Prognostic significance of anti-diabetic medications in pancreatic cancer: A meta-analysis.

The role of anti-diabetic medications in pancreatic cancer remains conflicting. We carried out a systematic search of Pubmed and Embase databases for studies published before August 2016, which assessed the associations between anti-diabetic medications (metformin, sulfonylureas, thiazolidinediones and insulin) intake and pancreatic cancer prognosis. Hazard ratios (HRs) with 95% confidence intervals (CIs) were estimated using the random-effects model. The primary outcomes of interest were overall survival (OS) and progression-free survival (PFS). Fourteen studies enrolling 94778 participants were eligible for inclusion, with 12 cohort studies and 2 randomized controlled trials (RCTs).
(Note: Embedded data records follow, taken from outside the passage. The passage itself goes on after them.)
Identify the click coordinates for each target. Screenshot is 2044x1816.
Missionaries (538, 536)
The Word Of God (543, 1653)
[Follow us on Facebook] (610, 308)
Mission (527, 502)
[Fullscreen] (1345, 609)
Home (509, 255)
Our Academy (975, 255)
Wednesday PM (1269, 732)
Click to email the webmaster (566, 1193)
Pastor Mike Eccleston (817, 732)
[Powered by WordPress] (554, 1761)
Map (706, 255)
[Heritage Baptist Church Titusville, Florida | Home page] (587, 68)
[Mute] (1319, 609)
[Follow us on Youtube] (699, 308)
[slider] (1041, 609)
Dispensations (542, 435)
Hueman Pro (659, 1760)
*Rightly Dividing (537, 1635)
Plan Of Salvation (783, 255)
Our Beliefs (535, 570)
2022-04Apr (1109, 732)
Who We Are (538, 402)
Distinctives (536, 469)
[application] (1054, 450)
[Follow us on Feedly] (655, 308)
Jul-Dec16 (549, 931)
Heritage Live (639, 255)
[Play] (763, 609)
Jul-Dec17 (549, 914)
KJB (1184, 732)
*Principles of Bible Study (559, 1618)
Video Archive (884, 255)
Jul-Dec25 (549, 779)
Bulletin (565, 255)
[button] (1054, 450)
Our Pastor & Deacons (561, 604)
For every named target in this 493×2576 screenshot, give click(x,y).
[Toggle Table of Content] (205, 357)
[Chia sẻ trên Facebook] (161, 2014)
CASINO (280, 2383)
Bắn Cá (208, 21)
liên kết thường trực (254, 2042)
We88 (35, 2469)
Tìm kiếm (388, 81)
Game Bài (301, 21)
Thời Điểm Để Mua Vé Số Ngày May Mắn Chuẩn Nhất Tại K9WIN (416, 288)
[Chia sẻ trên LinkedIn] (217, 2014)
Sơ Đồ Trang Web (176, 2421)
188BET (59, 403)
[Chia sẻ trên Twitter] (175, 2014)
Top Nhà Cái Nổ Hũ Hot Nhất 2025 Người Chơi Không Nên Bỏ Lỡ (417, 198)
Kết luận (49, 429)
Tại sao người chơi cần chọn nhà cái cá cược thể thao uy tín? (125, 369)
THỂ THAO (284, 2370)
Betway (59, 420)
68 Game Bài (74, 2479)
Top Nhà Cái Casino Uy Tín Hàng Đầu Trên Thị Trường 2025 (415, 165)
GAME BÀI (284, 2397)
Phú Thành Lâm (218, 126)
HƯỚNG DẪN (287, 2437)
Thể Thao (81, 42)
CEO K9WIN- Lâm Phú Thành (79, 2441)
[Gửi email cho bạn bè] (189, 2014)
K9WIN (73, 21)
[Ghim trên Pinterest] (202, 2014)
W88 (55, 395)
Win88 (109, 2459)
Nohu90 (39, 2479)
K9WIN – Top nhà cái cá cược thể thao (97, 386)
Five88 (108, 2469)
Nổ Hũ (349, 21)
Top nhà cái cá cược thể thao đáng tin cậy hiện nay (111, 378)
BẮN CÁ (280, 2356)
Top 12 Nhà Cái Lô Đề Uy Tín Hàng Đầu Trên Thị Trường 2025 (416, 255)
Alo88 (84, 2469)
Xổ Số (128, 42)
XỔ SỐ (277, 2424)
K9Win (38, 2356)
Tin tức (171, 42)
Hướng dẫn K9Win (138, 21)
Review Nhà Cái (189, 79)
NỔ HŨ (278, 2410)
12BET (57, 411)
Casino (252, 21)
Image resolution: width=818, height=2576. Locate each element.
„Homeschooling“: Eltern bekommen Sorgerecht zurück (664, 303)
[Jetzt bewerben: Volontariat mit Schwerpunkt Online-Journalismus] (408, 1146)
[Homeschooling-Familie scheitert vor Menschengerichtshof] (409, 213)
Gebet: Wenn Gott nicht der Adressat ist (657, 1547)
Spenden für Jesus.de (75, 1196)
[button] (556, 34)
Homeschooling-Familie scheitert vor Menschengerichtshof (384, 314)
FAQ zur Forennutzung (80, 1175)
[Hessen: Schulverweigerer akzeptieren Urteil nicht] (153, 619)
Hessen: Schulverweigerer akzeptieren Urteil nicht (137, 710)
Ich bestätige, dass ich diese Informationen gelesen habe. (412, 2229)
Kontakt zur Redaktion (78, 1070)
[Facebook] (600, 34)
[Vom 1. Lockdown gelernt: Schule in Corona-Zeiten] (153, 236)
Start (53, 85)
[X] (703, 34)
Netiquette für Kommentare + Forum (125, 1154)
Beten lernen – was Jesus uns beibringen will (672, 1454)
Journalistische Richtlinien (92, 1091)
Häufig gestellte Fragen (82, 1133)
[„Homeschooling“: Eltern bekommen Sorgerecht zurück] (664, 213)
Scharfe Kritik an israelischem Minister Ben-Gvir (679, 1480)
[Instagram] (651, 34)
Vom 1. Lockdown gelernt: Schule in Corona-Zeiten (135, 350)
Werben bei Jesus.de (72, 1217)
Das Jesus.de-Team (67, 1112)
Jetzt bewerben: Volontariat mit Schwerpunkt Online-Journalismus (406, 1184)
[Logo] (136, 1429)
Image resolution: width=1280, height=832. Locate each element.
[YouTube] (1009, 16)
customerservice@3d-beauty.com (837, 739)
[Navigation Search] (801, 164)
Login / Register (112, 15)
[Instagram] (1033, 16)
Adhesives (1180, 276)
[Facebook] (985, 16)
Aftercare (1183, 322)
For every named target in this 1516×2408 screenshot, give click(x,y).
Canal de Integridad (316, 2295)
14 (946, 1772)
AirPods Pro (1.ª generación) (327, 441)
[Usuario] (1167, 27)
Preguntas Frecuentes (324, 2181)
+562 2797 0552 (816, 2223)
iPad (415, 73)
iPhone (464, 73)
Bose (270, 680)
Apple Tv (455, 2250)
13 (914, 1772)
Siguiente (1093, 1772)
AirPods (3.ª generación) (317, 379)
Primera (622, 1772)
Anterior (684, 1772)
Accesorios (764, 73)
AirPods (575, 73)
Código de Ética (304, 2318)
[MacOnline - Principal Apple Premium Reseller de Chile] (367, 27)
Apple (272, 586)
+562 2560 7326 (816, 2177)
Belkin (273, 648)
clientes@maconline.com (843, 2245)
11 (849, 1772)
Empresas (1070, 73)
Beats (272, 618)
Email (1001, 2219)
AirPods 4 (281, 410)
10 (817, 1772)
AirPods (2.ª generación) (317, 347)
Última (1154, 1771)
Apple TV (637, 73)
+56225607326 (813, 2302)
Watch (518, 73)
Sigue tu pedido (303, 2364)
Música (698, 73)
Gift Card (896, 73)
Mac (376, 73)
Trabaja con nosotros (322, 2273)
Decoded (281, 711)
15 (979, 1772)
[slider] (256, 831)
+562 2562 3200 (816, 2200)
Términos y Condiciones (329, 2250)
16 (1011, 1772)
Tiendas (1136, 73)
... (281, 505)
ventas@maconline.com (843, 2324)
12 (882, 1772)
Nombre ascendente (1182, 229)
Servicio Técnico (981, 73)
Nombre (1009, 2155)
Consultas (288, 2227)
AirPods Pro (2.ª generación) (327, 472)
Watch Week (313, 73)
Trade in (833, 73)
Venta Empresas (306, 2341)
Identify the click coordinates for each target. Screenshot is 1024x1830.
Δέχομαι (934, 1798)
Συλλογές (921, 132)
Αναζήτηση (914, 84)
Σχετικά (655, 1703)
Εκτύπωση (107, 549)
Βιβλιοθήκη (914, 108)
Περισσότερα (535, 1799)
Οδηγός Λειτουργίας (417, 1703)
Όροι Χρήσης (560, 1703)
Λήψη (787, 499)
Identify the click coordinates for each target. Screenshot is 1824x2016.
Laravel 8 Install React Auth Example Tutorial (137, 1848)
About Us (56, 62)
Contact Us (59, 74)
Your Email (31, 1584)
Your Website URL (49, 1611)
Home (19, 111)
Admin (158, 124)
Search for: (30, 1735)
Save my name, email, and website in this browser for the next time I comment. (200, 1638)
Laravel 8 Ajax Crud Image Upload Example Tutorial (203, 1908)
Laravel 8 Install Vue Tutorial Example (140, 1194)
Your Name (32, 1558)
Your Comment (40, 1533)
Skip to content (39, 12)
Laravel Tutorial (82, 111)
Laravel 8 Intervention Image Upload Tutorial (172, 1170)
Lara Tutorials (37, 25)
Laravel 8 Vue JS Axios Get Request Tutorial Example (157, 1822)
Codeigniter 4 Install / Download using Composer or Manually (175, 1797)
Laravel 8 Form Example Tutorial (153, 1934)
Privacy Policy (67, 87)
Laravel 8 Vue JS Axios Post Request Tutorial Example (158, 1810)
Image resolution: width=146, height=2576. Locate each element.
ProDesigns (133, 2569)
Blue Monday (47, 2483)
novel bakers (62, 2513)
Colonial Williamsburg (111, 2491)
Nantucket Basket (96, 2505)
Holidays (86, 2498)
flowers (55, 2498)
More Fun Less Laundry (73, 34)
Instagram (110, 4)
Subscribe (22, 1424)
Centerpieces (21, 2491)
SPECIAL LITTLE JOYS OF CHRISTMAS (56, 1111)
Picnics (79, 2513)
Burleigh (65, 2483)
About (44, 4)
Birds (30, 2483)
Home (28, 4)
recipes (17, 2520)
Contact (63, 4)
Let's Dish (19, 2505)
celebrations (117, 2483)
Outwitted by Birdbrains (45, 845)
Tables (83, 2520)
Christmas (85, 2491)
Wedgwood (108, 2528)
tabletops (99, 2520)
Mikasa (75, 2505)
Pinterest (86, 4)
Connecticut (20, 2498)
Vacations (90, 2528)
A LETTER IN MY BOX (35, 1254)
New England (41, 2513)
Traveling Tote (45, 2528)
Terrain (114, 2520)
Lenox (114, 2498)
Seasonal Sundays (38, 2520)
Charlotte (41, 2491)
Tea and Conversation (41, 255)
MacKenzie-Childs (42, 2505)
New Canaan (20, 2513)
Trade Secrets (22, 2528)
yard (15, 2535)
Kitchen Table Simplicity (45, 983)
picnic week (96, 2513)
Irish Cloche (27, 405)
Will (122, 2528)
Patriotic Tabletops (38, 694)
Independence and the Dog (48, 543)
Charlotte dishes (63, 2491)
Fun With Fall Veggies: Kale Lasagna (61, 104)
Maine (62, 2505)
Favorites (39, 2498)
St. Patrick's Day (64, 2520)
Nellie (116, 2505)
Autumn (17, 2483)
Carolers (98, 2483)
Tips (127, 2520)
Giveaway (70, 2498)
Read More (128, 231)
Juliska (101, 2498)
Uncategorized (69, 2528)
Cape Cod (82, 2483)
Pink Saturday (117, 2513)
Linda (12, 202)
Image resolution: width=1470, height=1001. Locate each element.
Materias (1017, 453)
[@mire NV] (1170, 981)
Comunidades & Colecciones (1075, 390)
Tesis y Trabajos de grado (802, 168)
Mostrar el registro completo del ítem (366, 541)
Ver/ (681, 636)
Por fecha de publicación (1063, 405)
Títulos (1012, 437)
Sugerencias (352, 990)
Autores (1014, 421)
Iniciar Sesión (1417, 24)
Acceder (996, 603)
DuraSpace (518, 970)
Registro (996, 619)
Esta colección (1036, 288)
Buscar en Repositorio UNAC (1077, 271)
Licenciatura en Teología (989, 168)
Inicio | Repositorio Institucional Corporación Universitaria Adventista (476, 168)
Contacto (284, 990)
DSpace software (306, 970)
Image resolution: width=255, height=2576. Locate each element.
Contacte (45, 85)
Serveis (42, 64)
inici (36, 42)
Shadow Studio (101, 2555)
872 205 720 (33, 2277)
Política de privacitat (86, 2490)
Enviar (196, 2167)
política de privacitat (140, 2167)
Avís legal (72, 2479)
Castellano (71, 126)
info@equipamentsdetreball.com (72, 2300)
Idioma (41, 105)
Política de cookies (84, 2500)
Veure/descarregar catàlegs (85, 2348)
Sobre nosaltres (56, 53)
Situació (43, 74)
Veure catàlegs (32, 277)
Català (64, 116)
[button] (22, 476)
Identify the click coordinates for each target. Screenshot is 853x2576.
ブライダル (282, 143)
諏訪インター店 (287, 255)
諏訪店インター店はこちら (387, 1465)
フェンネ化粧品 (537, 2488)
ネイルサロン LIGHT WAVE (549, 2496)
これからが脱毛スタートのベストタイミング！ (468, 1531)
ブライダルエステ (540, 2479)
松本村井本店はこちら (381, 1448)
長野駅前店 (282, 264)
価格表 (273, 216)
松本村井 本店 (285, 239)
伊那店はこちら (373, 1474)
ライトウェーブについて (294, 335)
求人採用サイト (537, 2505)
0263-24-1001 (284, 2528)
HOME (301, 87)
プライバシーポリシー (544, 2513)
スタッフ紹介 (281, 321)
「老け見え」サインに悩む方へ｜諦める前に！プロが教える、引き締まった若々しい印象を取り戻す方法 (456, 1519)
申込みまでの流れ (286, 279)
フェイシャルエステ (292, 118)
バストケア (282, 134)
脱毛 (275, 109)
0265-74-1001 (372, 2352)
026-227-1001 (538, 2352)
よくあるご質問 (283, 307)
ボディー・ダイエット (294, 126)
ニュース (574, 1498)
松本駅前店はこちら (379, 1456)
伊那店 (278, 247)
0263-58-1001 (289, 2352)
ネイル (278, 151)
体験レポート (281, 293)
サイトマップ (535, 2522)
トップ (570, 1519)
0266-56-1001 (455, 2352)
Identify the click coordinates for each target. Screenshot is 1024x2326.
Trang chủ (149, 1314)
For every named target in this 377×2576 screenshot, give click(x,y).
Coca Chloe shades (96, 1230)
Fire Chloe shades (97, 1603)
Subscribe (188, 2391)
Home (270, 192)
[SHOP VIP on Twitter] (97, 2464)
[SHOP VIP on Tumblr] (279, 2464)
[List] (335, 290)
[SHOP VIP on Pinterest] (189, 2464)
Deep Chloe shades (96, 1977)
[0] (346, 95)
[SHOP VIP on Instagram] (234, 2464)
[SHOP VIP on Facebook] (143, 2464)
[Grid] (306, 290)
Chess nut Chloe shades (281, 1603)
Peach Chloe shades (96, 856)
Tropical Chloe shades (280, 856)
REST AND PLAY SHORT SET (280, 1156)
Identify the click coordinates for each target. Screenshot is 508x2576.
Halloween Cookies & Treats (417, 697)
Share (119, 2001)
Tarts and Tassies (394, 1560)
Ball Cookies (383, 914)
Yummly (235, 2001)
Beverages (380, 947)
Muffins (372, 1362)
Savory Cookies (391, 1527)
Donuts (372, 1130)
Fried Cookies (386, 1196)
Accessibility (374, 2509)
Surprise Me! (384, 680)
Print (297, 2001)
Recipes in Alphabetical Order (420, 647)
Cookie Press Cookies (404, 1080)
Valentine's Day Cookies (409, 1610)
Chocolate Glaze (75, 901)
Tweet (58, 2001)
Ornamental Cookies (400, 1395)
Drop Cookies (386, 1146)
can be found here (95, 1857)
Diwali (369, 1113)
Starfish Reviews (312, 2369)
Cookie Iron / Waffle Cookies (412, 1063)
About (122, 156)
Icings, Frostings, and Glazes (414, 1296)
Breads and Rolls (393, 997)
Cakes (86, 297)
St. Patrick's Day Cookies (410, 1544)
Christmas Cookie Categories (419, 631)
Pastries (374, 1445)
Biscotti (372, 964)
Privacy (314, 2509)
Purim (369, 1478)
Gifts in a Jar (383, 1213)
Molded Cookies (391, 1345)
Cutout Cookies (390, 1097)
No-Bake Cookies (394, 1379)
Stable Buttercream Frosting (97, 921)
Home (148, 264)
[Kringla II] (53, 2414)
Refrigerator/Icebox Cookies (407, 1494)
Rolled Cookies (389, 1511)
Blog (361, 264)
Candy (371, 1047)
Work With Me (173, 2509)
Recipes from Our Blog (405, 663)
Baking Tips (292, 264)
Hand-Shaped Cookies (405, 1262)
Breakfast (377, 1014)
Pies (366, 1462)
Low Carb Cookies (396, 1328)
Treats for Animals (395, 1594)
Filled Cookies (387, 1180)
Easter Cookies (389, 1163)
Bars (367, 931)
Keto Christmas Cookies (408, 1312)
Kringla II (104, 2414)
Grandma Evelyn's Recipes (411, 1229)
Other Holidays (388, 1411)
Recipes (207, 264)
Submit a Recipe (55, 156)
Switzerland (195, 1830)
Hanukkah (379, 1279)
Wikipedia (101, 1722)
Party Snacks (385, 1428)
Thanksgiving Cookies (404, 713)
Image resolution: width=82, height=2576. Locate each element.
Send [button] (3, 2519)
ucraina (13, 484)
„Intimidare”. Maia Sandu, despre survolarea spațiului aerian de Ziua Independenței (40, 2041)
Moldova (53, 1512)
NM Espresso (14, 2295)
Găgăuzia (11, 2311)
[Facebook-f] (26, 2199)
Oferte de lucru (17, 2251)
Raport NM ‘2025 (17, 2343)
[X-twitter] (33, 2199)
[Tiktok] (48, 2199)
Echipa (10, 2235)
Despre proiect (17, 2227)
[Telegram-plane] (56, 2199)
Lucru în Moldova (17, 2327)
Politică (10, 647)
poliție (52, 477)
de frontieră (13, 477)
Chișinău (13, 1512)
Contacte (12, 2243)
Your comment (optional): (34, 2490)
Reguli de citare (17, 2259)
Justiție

Significant association between metformin (adjusted HR=0.77, 95% CI=0.68-0.87) use and OS was found in cohort studies, whereas no significant association between metformin use and PFS (HR=1.22; 95% CI=0.76-1.95) or OS (HR=1.20, 95% CI=0.84-1.72) in RCTs. No significant survival benefits were identified for insulin (HR=1.18, 95% CI=0.83-1.69), sulfonylureas (HR=1.03, 95% CI=0.81-1.30), or thiazolidinediones (HR=0.84, 95% CI=0.58-1.22). The trim-and-fill method and subgroup analyses stratified by the study characteristics confirmed the robustness of the results. Our findings provide strong evidence that metformin is associated with improved OS in pancreatic cancer patients in cohort studies. However, the effect of other anti-diabetic medications should be interpreted with caution owing to the limited number of studies.

INTRODUCTION

Pancreatic cancer (PC) is the fourth leading cause of cancer-related death in the United States [1]. Owing to late stage at the time of diagnosis, there are just 10%-20% of patients eligible for surgical treatment [2]. Although the surgical procedure of pancreatic cancer over the last decades has improved strongly, it needs some more effective treatments and adjuvant therapies against PC.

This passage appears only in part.